Anche il procuratore di Cristian Brocchi, Davide Lippi, respinge le accuse: "E' stata una grande sorpresa, siamo tutti abbastanza scioccati per quanto successo, conosco Cristian da anni, lo ritengo assolutamente estraneo a tutto". "E' indagato, non e' ne' condannato ne' colpevole, c'e' un'indagine della magistratura e in tutta tranquillita' aspettiamo che l'inchiesta faccia il suo corso - ha spiegato Lippi -.

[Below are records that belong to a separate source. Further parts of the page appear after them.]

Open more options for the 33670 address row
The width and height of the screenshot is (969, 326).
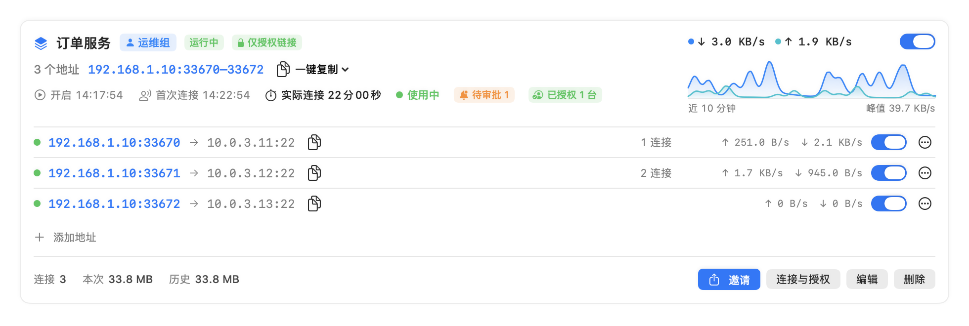[x=925, y=142]
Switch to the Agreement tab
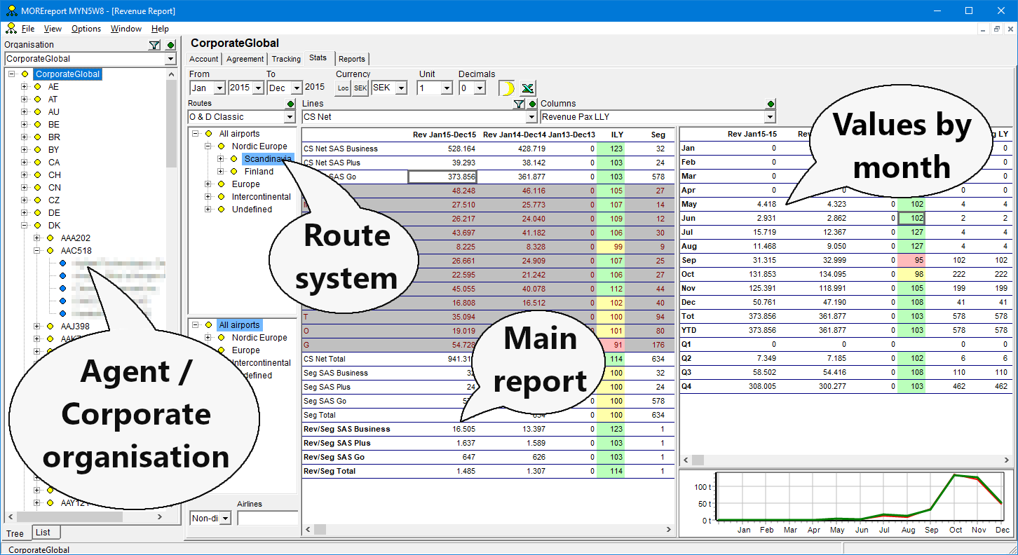 coord(245,60)
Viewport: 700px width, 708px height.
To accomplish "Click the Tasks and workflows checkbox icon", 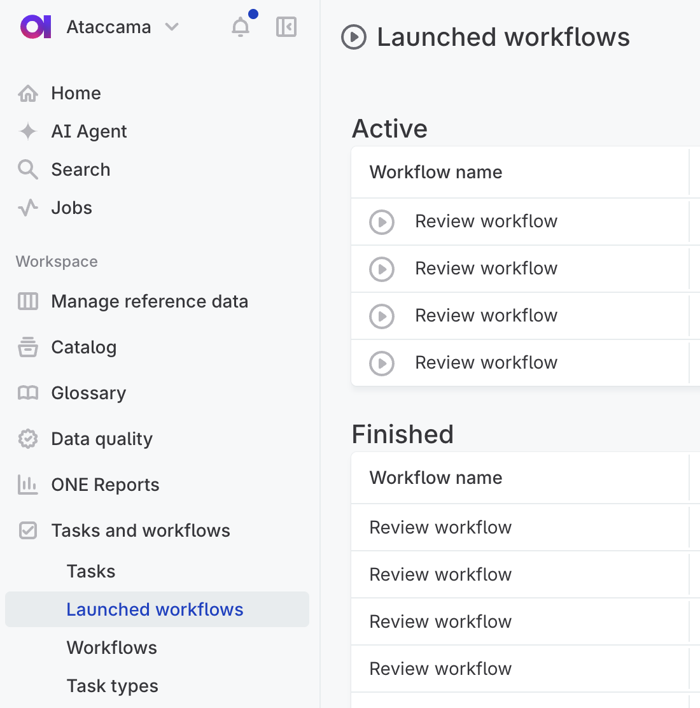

Purtroppo a volte finire sui giornali equivale a una condanna, credo che si debba tutelare l'immagine di un ragazzo che ha fatto la sua carriera da calciatore e che sta iniziando quella da allenatore. Finora e' venuto fuori che ci sono stati contatti tra persone per avere dei biglietti, se fosse solo cosi' poi chi risarcira' Brocchi per il danno di immagine subito. Lui e' sereno, prima di dare giudizi affrettati bisogna stare molto attenti. Vogliamo tutti la verita'". L'abitazione di Brocchi e' stata perquisita. "Vedersi arrivare gli agenti alle 6 di mattina in casa, davanti ai figli, non e' bello per nessuno. Cristian comunque va avanti tranquillo - spiega - e insieme agli avvocati si riserva di difendere la sua immagine ovunque. Allena con profitto gli allievi del Milan, e' primo in classifica e per lui e' una bruttissima botta oltre che un forte danno di immagine". Ci sarebbe anche Claudio Terzi tra i calciatori indagati nella nuova operazione della Procura di Cremona. Vincenzo Rispoli, agente del difensore in forza al Palermo, ai microfoni di
Calciomercato.it fa chiarezza sulla situazione del suo assistito: "Non esiste alcun problema e si tratta di situazioni pregresse. Sono aspetti legati al 2011 per i quali abbiamo gia' ottenuto i nostri successi in materia sportiva - spiega il procuratore di Terzi - i soggetti in causa non sono pochi ed e' abbastanza normale che le indagini stiano proseguendo essendo state estese fino al maggio del 2014. Tutto questo non riguarda assolutamente la situazione attuale di Claudio Terzi". (AGI) .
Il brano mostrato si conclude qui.